The intention is to prevent the practice currently adopted by some businesses of retaining all or part of discretionary service charges paid by card instead of passing them on in full to staff.

The government originally announced these plans several years ago following a Call for Evidence in 2015. It consulted on proposals in 2016 but no further steps were taken. More recently, as we have moved towards a cashless society, particularly during the pandemic, there has been mounting pressure on the government to implement the plans. Around 80% of tips are now paid by card, making it easier for businesses to retain a proportion before passing the rest to staff.

Since 2009, it has been unlawful for employers to use tips to count towards minimum wage pay. A Code of Practice was published at the same time aimed at improving transparency around tipping practices for both customers and staff. However, the Code of Practice was voluntary and some unions have since lobbied the government for stronger protection.

The new legislation will include:

  • a requirement for employers to pass on 100% of tips to staff with no deductions, other than those required by tax law;
  • a statutory Code of Practice on Tipping setting out the principles of fairness and transparency that employers must have regard to;
  • requirements for employers to have a written policy on tips, to distribute tips in a way that is fair, transparent and consistent and to keep a record of how tips have been dealt with;
  • a right for workers to request information relating to their employer’s tipping record. Employers will have flexibility on how to design and communicate a tipping record, but will need to respond to a request for information within four weeks;
  • a requirement for tips that are distributed via a tronc to be paid no later than the end of the month following the month in which it was paid by the customer.

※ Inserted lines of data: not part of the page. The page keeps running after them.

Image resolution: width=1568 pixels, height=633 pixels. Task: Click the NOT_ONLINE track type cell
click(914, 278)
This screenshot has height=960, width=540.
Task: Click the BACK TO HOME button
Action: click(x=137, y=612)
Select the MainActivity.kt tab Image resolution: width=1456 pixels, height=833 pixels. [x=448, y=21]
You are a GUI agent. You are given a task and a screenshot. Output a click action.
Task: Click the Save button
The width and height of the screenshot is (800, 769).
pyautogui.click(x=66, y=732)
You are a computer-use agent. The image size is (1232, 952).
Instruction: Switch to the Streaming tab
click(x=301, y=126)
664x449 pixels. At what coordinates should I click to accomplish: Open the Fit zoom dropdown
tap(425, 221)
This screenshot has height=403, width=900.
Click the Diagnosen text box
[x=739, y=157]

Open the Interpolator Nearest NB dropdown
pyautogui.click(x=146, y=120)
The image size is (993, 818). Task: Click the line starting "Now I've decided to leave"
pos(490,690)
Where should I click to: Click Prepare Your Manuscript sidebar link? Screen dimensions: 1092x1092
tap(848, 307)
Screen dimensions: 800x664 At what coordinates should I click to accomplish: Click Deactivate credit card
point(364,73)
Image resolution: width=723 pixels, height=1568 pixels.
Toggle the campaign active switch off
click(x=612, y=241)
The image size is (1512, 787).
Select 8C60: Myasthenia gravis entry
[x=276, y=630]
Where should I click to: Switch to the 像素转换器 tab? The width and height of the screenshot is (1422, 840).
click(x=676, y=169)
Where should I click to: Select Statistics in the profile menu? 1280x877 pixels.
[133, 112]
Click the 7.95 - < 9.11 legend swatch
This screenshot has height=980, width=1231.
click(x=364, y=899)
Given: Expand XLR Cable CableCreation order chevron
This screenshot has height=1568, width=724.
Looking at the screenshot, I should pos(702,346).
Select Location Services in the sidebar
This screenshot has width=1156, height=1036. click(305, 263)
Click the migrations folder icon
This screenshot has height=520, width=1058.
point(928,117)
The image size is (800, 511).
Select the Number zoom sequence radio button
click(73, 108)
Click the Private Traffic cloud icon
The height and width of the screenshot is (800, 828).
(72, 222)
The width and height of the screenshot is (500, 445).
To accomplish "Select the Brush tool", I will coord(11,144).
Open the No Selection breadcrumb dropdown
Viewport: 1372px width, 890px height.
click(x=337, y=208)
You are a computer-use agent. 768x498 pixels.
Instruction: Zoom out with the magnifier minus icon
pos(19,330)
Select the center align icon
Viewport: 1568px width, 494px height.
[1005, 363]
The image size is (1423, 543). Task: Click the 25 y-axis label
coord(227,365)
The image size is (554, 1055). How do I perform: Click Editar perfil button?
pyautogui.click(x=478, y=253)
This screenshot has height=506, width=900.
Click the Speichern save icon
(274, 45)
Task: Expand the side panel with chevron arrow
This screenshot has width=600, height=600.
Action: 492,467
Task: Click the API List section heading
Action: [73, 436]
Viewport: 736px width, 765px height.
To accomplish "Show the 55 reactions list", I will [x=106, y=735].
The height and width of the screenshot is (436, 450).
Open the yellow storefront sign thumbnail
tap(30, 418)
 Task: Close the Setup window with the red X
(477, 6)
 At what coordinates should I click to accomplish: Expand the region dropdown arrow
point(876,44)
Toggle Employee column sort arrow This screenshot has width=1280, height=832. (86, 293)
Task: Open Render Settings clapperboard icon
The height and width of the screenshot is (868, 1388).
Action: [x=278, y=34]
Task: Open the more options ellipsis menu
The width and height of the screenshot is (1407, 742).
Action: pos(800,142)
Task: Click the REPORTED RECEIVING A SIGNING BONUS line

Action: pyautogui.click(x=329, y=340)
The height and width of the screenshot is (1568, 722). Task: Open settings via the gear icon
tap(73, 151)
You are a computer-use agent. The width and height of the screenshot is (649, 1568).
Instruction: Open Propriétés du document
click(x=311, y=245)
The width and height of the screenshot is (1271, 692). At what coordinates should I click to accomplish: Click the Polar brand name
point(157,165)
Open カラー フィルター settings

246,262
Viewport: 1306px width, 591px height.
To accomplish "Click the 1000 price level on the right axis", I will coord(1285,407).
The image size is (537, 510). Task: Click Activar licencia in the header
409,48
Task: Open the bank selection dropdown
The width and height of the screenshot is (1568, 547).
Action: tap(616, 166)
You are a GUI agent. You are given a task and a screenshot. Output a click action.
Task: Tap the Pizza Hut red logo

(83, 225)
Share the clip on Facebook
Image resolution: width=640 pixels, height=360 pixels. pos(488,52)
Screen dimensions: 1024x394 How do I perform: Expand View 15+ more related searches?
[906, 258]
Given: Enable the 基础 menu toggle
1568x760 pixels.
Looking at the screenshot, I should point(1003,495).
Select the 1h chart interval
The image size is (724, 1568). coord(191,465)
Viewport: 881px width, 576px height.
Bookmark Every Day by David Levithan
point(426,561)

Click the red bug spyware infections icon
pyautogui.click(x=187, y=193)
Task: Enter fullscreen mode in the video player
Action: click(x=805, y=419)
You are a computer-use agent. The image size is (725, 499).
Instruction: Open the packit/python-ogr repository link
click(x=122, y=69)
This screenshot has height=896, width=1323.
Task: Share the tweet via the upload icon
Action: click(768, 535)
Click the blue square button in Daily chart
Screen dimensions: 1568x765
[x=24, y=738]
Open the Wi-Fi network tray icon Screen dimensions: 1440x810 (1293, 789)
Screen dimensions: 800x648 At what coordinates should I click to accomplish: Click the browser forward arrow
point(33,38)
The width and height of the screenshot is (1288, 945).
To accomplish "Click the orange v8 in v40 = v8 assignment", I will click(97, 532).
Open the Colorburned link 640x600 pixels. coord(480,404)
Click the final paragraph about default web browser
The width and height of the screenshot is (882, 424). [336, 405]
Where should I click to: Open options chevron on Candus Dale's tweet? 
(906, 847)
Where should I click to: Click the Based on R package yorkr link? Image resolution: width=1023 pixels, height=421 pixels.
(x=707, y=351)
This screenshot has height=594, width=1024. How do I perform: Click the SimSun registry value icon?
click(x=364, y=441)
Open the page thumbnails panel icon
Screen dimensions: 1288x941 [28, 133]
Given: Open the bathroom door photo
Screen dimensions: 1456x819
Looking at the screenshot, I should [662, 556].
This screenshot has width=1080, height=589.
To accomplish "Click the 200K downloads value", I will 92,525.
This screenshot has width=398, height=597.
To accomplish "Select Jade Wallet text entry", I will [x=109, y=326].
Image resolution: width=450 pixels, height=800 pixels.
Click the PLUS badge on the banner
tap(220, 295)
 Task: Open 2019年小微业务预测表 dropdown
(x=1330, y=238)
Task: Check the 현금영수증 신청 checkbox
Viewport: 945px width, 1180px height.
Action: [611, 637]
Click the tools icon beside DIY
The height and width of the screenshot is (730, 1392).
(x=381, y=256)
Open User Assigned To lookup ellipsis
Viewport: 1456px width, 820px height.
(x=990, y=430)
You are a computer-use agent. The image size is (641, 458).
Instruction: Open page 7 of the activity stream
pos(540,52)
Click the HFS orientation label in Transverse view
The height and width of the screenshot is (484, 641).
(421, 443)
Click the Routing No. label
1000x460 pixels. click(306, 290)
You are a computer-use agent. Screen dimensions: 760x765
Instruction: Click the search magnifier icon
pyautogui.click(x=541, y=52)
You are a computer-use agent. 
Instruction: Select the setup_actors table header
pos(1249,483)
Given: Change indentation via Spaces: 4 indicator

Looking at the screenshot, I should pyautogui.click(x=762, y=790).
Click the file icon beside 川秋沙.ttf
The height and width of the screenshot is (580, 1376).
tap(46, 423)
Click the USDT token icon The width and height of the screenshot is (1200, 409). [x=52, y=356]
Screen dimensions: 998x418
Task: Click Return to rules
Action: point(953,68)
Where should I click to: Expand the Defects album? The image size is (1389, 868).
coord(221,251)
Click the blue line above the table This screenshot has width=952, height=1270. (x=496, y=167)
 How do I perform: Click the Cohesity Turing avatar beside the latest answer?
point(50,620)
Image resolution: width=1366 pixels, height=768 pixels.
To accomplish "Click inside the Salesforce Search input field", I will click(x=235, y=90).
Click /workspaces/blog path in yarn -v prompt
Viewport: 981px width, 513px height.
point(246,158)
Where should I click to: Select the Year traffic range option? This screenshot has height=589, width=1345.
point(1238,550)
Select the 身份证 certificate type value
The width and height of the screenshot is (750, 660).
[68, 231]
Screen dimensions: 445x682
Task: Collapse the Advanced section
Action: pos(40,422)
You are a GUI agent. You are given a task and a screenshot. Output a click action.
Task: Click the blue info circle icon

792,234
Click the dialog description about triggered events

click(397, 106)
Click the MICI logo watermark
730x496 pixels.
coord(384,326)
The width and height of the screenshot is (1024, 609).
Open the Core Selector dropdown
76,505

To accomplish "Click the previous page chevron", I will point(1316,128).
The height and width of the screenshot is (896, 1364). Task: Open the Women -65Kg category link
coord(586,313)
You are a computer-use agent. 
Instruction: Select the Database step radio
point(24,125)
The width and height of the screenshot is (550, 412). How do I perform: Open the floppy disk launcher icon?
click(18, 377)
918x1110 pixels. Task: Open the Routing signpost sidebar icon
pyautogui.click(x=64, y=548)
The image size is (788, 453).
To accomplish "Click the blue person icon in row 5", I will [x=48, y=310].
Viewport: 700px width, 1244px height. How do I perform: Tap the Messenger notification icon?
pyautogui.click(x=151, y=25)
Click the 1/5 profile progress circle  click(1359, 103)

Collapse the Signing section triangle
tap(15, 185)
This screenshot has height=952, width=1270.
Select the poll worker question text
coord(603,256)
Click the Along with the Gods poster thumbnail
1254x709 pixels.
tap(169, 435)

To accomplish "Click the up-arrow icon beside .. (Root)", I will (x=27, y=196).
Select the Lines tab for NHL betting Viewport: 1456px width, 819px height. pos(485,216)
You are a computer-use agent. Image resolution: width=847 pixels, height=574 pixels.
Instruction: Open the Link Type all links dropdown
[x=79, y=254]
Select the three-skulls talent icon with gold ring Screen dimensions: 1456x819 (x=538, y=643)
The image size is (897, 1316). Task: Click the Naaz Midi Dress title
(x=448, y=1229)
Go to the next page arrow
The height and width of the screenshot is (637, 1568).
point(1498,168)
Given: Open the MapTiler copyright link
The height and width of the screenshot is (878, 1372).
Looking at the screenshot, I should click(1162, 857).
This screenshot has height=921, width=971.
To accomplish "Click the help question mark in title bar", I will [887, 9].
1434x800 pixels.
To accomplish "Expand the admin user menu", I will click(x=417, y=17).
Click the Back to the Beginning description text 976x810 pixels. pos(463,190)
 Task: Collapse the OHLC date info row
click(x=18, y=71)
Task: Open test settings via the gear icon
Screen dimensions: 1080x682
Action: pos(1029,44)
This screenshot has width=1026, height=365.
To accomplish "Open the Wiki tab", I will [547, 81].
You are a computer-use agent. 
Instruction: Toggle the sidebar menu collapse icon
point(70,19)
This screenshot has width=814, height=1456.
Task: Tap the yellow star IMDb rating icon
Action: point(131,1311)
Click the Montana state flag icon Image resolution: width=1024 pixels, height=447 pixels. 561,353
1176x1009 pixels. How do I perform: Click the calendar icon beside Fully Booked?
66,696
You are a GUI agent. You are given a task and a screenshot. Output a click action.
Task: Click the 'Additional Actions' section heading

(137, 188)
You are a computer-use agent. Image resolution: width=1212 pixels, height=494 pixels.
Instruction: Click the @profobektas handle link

A breach of the rules will enable employees to bring a claim in the Employment Tribunal, which could result in compensation and fines.

An important issue is whether the legislation will allow employers to deduct charges applied directly by banks on tips paid by credit card. The proposals state that employers will not be able to deduct administrative charges. However, the reference to administrative charges in the 2016 consultation was primarily focussed on the sometimes vaguely quantified cost to the employer of ‘handling’ or processing the service charges. Bank charges are usually between 2-5%, but the government’s Call for Evidence revealed that some employers were charging between 5-15% administrative charges with little explanation for what those covered. It seems reasonable to prohibit employers from charging their own handling fee, but it could cause issues if they have to cover bank charges.

Some businesses may look for alternative solutions, such as not allowing tips by card, which could result in workers seeing a reduction in tips as fewer customers carry cash, defeating the objective of the legislation.

The government will implement the new legislation in the long-awaited Employment Bill, the timing of which remains unknown.

In the meantime, employers should review their policies and practices on tipping in case changes may be required.